A viver, provavelmente, a fase mais complicada da sua vida, Bradley Wiggins revelou recentemente que o ex-ciclista Lance Armstrong “ajudou-o muito nos últimos anos” e se ofereceu para pagar terapia em saúde mental nos Estados Unidos. No podcast High Performance, Wiggins partilhou que a ideia de Armstrong passa por levá-lo para um “lugar grande em Atlanta”, onde ficará “uma semana sem telemóvel”. Wiggins aceitou o convite, tendo em vista lidar melhor com os traumas do passado, que também incluem abusos sofridos na juventude, por um treinador.

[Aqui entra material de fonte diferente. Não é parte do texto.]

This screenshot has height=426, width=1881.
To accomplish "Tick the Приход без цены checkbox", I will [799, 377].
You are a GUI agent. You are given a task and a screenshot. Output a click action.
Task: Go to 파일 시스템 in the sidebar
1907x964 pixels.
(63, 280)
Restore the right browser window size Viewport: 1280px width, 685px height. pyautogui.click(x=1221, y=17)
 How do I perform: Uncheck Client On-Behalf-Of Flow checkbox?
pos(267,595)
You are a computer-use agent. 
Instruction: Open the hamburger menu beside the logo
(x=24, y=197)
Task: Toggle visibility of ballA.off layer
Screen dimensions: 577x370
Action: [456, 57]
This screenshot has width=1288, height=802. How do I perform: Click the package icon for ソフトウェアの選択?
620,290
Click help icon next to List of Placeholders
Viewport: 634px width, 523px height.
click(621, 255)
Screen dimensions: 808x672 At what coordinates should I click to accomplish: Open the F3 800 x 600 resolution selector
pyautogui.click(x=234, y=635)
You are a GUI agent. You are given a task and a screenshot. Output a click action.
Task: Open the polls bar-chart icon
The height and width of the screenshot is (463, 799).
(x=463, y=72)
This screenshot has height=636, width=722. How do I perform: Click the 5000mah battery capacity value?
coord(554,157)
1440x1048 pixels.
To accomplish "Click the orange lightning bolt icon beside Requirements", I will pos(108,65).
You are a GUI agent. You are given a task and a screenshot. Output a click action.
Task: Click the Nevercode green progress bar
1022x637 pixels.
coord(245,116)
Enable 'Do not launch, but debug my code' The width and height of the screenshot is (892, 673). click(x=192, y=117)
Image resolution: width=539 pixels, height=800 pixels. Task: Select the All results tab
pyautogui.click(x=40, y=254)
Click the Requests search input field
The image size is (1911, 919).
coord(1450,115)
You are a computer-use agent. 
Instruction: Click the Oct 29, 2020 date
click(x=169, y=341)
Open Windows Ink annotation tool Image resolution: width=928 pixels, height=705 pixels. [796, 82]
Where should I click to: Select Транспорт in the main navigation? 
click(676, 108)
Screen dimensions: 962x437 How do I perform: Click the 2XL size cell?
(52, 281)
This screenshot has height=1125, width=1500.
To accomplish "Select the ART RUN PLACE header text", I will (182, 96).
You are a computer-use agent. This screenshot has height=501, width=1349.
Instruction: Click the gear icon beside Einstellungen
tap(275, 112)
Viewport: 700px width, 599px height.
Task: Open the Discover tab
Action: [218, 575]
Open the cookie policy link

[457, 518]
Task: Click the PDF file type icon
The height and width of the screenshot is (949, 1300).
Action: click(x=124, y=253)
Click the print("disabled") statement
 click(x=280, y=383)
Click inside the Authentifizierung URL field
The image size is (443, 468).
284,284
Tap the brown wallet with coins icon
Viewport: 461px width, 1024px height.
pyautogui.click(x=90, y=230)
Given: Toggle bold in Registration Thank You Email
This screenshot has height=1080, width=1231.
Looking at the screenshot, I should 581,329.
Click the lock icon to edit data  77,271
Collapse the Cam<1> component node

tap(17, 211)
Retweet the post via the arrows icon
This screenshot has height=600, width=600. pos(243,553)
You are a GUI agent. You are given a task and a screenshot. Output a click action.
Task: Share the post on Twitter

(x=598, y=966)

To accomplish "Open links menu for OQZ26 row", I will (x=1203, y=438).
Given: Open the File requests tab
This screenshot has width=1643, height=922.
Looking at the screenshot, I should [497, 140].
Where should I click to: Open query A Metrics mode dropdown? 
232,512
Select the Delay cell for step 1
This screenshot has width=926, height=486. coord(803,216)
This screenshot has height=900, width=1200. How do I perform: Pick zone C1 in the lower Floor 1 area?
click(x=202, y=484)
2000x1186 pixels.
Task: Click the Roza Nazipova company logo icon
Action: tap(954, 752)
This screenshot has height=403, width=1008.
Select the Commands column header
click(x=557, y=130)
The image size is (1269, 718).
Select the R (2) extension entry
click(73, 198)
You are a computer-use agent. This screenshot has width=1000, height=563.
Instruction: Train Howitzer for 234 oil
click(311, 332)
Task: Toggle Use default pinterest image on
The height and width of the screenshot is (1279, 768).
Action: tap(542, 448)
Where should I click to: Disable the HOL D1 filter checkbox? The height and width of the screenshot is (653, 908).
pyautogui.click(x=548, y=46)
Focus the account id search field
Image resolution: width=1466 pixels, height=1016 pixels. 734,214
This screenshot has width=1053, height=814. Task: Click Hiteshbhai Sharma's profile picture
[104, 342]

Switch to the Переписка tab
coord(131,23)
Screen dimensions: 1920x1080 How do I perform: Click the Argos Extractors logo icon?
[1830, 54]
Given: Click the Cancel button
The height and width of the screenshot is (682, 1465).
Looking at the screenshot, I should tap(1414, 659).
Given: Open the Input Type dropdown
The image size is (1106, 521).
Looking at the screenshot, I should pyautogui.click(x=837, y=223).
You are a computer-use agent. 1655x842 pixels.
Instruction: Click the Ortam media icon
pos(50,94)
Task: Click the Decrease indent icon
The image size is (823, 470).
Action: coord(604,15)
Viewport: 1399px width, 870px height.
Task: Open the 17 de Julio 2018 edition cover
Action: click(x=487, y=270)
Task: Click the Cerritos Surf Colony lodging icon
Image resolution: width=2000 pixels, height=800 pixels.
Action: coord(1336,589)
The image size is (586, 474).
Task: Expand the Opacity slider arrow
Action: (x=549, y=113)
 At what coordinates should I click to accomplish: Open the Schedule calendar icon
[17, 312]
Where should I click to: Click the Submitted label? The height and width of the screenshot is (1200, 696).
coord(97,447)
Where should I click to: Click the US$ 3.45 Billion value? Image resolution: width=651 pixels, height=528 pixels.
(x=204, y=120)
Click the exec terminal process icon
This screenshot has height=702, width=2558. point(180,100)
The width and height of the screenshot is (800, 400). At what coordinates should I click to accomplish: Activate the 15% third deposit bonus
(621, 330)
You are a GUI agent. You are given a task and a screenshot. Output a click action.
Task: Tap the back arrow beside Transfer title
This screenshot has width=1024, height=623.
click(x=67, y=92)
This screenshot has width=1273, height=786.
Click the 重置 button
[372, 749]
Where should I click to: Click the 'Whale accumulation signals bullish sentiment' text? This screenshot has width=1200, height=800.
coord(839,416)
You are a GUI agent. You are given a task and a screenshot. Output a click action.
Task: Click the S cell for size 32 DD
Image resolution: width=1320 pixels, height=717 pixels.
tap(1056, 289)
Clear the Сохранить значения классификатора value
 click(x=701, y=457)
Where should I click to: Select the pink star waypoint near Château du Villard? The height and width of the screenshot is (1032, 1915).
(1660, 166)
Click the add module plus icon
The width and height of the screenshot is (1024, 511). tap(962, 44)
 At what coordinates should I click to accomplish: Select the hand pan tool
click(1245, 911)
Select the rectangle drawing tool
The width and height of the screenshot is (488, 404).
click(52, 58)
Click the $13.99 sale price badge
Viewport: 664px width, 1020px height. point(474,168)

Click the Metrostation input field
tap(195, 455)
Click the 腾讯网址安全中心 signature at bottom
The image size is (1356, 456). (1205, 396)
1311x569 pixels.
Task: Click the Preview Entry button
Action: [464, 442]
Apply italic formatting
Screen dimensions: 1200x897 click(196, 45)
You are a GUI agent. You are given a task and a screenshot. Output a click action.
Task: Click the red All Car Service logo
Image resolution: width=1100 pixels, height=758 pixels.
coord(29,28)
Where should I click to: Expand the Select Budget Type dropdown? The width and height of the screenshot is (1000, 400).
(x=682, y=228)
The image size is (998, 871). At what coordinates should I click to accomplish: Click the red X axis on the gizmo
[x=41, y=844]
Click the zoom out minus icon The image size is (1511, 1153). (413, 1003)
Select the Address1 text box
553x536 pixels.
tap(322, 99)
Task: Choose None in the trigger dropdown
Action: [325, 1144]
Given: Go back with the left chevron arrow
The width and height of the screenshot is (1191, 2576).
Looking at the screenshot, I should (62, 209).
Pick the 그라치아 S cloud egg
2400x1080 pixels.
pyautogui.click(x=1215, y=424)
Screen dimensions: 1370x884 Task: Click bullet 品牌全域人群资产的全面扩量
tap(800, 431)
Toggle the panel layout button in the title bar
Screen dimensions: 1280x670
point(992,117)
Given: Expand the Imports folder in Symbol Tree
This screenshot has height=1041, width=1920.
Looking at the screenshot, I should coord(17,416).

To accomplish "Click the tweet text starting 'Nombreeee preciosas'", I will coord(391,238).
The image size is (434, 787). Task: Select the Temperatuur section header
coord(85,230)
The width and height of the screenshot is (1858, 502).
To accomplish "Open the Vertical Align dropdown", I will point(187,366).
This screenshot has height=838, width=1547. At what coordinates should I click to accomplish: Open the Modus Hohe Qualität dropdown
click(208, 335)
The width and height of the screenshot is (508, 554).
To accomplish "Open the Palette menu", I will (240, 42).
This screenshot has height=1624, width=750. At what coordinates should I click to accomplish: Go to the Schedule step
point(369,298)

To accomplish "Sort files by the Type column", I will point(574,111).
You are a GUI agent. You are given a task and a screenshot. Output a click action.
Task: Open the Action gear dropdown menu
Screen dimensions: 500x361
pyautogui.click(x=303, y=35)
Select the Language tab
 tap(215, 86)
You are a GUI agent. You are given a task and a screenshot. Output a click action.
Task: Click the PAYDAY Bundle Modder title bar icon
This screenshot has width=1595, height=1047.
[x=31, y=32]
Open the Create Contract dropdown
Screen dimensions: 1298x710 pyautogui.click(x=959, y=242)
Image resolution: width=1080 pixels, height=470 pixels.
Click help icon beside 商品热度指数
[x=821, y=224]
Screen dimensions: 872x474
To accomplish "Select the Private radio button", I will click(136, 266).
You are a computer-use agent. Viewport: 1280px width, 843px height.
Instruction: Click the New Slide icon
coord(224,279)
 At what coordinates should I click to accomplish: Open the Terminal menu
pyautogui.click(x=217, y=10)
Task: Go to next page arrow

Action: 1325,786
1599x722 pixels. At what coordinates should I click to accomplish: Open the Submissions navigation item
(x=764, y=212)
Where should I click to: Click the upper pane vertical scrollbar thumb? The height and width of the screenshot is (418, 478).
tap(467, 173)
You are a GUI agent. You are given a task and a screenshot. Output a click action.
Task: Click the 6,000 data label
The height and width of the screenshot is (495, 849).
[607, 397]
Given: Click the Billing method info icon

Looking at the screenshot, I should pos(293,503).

Os dois estiveram juntos em outubro, no podcast de Lance, tendo Bradley partilhado que “devia ter prestado mais atenção” à sua situação financeira. A amizade entre ambos é notória e levou o britânico a defender o norte-americano no maior escândalo de doping do ciclismo, que levou Lance Armstrong a perder as sete vitórias na Volta a França. Bradley Wiggins afirmou que “não tolera” o uso de drogas que melhorem o desempenho físico, mas considerou que a punição de perder os resultados e ficar irradiado do desporto não foi justa quando comparada com outros ciclistas. “Ele é um bom homem. Fez o que fez. Não quero tolerar o que ele fez, todos nós sabemos disso. Mas é um pouco desproporcional comparado com o que algumas pessoas conseguem fazer neste mundo”, partilhou.
Bradley Wiggins (Gbr) winner of the World Individual Time Trial Championship in 2014. pic.twitter.com/I7ApwOUKJO
— The World of Cycling (@twocGAME) September 25, 2024
“Lance tem cinco filhos, é casado e tem um coração escondido por baixo. Ele também tem um ego do tamanho de uma casa, não me entendam mal. O ego é o motivo pelo qual ele ganhou sete Tours“, acrescentou Wiggins.